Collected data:

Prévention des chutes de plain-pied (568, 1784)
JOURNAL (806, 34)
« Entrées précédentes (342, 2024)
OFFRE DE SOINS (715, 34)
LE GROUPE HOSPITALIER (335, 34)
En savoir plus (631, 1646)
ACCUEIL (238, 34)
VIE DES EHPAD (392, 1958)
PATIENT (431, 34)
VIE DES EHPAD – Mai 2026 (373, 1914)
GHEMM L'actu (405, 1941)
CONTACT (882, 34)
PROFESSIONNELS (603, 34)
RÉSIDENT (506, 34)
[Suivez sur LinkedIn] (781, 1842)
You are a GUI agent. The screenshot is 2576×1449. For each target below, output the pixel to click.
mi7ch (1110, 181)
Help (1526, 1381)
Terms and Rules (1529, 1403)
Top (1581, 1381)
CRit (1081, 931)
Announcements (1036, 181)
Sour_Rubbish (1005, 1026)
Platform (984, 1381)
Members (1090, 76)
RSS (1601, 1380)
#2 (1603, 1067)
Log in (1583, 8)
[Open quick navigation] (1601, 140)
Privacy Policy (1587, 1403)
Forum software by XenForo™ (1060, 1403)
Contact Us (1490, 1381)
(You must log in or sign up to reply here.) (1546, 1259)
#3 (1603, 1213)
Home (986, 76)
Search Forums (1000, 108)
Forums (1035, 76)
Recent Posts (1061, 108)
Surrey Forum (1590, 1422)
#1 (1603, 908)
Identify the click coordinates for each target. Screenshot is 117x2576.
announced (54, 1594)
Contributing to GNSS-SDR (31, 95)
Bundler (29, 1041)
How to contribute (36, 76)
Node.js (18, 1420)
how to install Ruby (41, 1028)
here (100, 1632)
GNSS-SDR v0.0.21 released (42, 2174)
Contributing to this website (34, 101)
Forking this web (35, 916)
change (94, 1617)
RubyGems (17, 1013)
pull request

*Exercise goal*: Read the entries above and find each line holding the word "target". Copy it out.

*Reply*:
You are a GUI agent. The screenshot is 2576×1449. For each target below, output the pixel to click.
Identify the click coordinates for each target. Screenshot is 117x2576.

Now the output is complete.